## [Task description]
Please copy these lines word for word, beginning with the line that contains "Where should I click to: Click the Logout" and ending after the line that contains "Action: point(88,331)".

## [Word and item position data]
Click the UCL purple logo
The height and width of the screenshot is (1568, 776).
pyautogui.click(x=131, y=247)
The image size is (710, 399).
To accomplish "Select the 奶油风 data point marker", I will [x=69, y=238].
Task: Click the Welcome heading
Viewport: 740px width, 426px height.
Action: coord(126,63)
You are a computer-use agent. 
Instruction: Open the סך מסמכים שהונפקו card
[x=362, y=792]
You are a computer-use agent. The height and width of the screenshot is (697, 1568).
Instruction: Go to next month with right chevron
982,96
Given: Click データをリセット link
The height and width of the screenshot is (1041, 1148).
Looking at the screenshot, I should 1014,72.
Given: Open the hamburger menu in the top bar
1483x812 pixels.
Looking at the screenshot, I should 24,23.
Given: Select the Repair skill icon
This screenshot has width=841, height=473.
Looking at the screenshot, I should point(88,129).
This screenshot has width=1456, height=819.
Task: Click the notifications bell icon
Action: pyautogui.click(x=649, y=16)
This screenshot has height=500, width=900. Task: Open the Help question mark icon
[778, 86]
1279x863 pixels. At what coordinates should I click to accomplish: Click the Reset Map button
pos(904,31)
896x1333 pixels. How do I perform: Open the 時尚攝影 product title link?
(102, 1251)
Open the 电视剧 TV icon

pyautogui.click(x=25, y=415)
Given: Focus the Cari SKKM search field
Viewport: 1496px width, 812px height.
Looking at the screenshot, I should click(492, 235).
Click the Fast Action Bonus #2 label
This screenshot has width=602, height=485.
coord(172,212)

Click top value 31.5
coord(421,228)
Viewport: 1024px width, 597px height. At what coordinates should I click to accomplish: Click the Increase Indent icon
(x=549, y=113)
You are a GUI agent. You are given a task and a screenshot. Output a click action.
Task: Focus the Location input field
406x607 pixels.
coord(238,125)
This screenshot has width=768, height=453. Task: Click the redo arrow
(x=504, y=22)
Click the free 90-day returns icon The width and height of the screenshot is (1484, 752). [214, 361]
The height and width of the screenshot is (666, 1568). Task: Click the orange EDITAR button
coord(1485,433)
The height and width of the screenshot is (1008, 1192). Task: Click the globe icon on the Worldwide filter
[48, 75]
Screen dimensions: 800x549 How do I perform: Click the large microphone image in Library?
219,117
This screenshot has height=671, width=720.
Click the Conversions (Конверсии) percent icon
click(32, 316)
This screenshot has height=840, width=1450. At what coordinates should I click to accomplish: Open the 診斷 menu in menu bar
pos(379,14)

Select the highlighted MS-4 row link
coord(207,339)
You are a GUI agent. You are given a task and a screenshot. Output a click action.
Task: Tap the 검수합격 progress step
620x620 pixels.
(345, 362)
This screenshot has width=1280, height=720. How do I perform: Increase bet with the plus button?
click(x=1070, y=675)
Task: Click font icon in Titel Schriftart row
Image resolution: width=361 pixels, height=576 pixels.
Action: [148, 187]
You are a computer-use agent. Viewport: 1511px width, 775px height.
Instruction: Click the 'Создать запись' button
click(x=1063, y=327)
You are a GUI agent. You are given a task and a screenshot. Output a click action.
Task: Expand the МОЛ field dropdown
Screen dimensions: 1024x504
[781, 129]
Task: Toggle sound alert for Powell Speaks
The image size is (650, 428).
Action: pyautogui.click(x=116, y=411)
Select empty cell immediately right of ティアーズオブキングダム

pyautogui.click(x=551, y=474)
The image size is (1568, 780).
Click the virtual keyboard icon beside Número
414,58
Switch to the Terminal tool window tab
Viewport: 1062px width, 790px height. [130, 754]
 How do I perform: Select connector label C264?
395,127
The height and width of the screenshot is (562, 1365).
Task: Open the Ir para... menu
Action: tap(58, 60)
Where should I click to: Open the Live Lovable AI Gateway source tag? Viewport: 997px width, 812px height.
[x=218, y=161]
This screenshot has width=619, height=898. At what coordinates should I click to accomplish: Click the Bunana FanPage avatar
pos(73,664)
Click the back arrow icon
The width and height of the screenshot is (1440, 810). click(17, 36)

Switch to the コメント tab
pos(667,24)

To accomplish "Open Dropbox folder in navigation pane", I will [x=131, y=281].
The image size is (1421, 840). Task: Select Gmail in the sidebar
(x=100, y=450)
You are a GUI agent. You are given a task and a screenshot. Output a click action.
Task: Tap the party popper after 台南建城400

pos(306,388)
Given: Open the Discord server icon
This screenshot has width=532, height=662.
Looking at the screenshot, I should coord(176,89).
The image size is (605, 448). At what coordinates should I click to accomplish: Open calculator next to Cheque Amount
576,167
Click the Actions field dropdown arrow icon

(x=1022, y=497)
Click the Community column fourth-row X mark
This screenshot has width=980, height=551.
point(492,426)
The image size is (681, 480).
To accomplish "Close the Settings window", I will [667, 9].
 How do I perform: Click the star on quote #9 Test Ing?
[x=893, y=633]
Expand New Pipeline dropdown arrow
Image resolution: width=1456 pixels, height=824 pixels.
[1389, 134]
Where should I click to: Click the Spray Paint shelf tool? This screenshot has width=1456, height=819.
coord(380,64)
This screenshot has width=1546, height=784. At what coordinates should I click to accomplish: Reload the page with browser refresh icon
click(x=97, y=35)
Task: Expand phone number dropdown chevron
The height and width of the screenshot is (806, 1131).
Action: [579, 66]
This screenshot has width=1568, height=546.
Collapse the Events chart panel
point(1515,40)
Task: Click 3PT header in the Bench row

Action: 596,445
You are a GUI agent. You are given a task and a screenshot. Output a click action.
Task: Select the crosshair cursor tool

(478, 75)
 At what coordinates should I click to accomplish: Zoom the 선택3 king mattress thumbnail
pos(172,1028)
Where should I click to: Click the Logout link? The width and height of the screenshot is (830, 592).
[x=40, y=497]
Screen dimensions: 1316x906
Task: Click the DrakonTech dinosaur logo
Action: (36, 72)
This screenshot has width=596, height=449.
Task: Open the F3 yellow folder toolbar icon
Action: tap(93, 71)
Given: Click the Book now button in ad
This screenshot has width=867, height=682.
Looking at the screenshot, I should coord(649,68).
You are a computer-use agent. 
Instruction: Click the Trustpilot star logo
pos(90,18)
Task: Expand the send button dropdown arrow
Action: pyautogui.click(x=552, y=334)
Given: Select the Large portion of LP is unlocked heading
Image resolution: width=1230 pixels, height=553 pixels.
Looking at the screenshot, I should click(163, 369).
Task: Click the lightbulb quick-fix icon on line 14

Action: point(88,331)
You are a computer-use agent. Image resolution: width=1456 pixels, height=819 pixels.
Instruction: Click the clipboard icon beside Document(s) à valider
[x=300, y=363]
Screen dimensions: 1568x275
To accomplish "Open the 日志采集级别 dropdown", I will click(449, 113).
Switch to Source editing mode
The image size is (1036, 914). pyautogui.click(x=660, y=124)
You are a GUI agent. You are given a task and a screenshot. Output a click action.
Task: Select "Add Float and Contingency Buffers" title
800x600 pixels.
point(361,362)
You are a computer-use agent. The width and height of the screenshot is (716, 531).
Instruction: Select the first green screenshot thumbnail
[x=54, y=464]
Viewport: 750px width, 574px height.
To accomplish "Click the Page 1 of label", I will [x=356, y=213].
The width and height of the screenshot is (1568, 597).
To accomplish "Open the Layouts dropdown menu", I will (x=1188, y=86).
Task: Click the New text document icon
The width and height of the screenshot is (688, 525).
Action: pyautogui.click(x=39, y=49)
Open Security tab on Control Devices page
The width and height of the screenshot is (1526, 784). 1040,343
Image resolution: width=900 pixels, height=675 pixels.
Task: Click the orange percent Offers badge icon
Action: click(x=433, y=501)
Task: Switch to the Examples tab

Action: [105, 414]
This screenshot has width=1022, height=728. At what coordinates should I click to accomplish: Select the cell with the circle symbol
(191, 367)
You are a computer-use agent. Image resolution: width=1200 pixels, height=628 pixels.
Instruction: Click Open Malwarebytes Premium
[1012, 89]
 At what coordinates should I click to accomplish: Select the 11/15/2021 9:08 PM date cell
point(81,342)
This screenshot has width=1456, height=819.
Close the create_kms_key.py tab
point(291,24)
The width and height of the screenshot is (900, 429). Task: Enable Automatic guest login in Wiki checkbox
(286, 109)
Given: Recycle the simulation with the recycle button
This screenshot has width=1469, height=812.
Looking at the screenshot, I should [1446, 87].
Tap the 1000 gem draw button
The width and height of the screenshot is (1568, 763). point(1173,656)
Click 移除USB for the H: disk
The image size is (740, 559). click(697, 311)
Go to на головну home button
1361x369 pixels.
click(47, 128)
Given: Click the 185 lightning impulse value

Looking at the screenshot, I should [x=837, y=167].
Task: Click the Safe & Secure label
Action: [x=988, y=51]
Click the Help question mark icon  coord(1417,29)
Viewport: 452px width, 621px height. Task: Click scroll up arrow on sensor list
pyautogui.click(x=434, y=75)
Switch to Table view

## [Expected output]
Where should I click to: Click the Logout link? The width and height of the screenshot is (830, 592).
[x=40, y=497]
Screen dimensions: 1316x906
Task: Click the DrakonTech dinosaur logo
Action: (36, 72)
This screenshot has width=596, height=449.
Task: Open the F3 yellow folder toolbar icon
Action: tap(93, 71)
Given: Click the Book now button in ad
This screenshot has width=867, height=682.
Looking at the screenshot, I should coord(649,68).
You are a computer-use agent. 
Instruction: Click the Trustpilot star logo
pos(90,18)
Task: Expand the send button dropdown arrow
Action: pyautogui.click(x=552, y=334)
Given: Select the Large portion of LP is unlocked heading
Image resolution: width=1230 pixels, height=553 pixels.
Looking at the screenshot, I should click(163, 369).
Task: Click the lightbulb quick-fix icon on line 14

Action: point(88,331)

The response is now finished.